I’ve been home three weeks now, and I’ve noticed that I have a well-developed eye for porta-johns, stealth camping sites, and motel signs. Even in a car, my mind registers hills and the width of the shoulder on the road. I have a thousand things to do, but I’m restless and bored.
I get out on the bike several times a week, and it’s a thrill to ride without the heavy load. Friendly farmhouses and stealth-campable woods are everywhere; I now realize why I thought the trip was going to be easier than it was.

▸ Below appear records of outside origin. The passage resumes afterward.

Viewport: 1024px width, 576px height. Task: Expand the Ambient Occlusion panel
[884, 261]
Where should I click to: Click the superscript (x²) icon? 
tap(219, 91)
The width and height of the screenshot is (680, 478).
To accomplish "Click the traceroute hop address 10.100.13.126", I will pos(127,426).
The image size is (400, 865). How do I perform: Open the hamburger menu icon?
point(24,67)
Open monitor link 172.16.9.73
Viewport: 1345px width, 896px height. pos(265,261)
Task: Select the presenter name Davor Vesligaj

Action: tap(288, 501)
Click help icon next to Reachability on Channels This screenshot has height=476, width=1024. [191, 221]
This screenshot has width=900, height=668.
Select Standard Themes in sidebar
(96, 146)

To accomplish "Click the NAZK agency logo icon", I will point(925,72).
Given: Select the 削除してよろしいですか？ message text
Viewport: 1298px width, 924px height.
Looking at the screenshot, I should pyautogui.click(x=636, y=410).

Mornings are the best for riding, while the sun is still on the rise and the day has not yet wiped the haze from its eyes. I ride on country roads so quiet the diminutive Mennonite girl wearing a flowered dress and rubber barn boots at a farm I pass can ride her tiny bicycle up and down the road with no worries.
My route takes me between fields of corn growing tall and close to the road. I emerge from the corn-walled hallway and pedal up a rise to a view that steals my breath in a gasp. I stop to gaze across wooded valleys folded into miles of rolling farm fields and softened by the morning’s mist, and the beauty of this place I live makes me want to weep.
After traveling for so long, when every day is a new place and nothing is ever familiar, coming home is a relief. Everything is where it always was, and there’s no need for maps. And yet, on an early morning ride, when the day’s thoughts are still drying their wings in the sun, the familiar can surprise. Seen through a traveler’s eyes, even home is new.